Mayor of The Pas, Manitoba
- In office 1912–1916
- Preceded by: Town Established
- Succeeded by: John E. Rusk

Treasurer of Vilas County, Wisconsin
- In office 1894 – c. 1899

Personal details
- Born: 13 April 1856 Brookfield, Wisconsin
- Died: 26 November 1929 (aged 73) Winnipeg, Manitoba
- Spouse: Emma Elizabeth Finger
- Children: Orley H. Finger; Eva Finger; Oscar Finger; Viola Finger; Effie Grace Finger; Harold Finger;
- Parent(s): Eva and Gottfried Finger
- Occupation: Lumberman

= Herman Finger =

American lumberman and mayor

Herman Finger (1856-1929) was an American lumberman who owned and operated various lumber companies that operated in Wisconsin, Minnesota, Ontario, Manitoba, and Saskatchewan. He also served as the first mayor of The Pas after its establishment in 1912.

== Origins in the United States ==
Eva and Gottfried Finger immigrated to the United States from Germany and gave birth to Herman in Brookfield, Wisconsin on 13 April 1856. They lived near Milwaukee for seven years before moving to Outagamie County. Eva and Gottfried had ten children including Herman.

In 1878, Herman bought a farm in Waupaca County and some land in Northern Minnesota, and in 1881 he became the foreman of Sherry Lumber Company in Vesper, Wisconsin.

In 1886, he acquired a stake in Gerry Lumber Company near Eagle River, Wisconsin, and was put in-charge of running the company. In 1894, he became Treasurer of Vilas County while continuing to run the lumber company.

While living in Wisconsin, he and his wife Emma Elizabeth Finger gave birth to seven children.

== Pigeon River Lumber Company ==

In 1900, Herman and his family, moved to Port Arthur, Ontario so that Herman could start his own lumber company called the Pigeon River Lumber Company along with Daniel J. Arpin and William Scott Jr. They initially purchased the Graham and Horne sawmill to process their timber, but by 1901, they finished building their own sawmill at Port Arthur, which was the largest in Western Canada. Pigeon River Lumber Company was the largest employer in the Canadian Lakehead region until 1911 when the Port Arthur Shipbuilding Company was created.

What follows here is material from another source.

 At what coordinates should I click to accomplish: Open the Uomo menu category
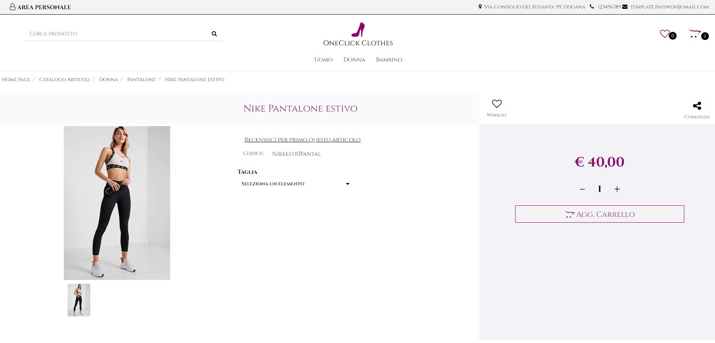pos(323,60)
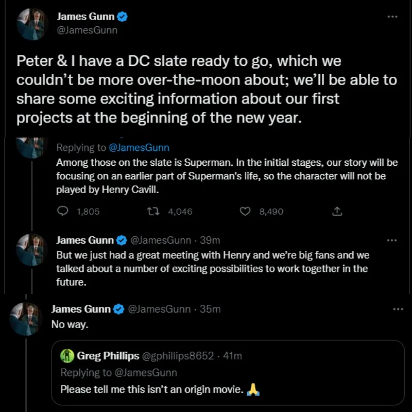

Many of the logs were shipped by train to the sawmills. The company owned its own railway called the Gunflint and Lake Superior Railroad, and also shipped logs and lumber on the Port Arthur, Duluth and Western Railway and the Canadian Northern Railway.

By 1906, only around 10-years-worth of the company's timber remained unharvested, so Finger purchased new timber berths throughout the Carrot River Valley in the District of Keewatin and the newly-formed Province of Saskatchewan. The Pigeon River Lumber Company eventually shut down in 1919.

== Finger Lumber Company ==

With these new Carrot River timber berths in-hand, Herman Finger established the Finger Lumber Company, and planned to build a sawmill, and a pulp and paper mill. He chose to build the mills near a Hudson's Bay Company Trading Post where the Carrot River flowed into the Saskatchewan River since the Saskatchewan River already had well-established trade routes, and because the Canadian Northern Railway planned to build a rail line through the area on their way to the Hudson Bay.

In 1900, the Canadian Northern Railway had reached Erwood, Saskatchewan with their northern line. However, instead of continuing their construction north towards the Hudson Bay, they continued building eastward towards Melfort to collect lumber from closer sawmills and also grain and other agricultural products from the prairies. By 1907, Finger and the Canadian Parliament convinced the railway to continue building north, and by 1910, a line was completed that connected the mill to Hudson Bay Junction, Saskatchewan.

Between 1906 and 1910, the company had acquired 194 sqmi of timber berths, and in October 1910, they began building their first mill. Finger also created a village near the mill where the employees could live, and named it Fingerville. Parts of the mill were steam-powered from boilers that burned waste wood, and other parts were powered by diesel generators, which also supplied electricity to Fingerville, and later to The Pas.

In 1912, the Town of The Pas was incorporated, and Herman Finger became its first mayor. Fingerville was absorbed into The Pas, and a train station was built for the town on the Canadian Northern Rail line.

The 1910s were the best years for the company due to a depletion of the forests of Wisconsin and Minnesota leading to increased lumber demand from the US. However in 1919, the company barn burned down, and one of Finger's old financial partners died, so he decided to sell the company to David Winton of Minneapolis, who changed the name of the company to The Pas Lumber Company.

== Legacy ==
Herman Finger retired in Winnipeg and died in his home at 353 Maplewood Avenue on November 26, 1929. His son Orley Finger also became a mayor of The Pas in 1919.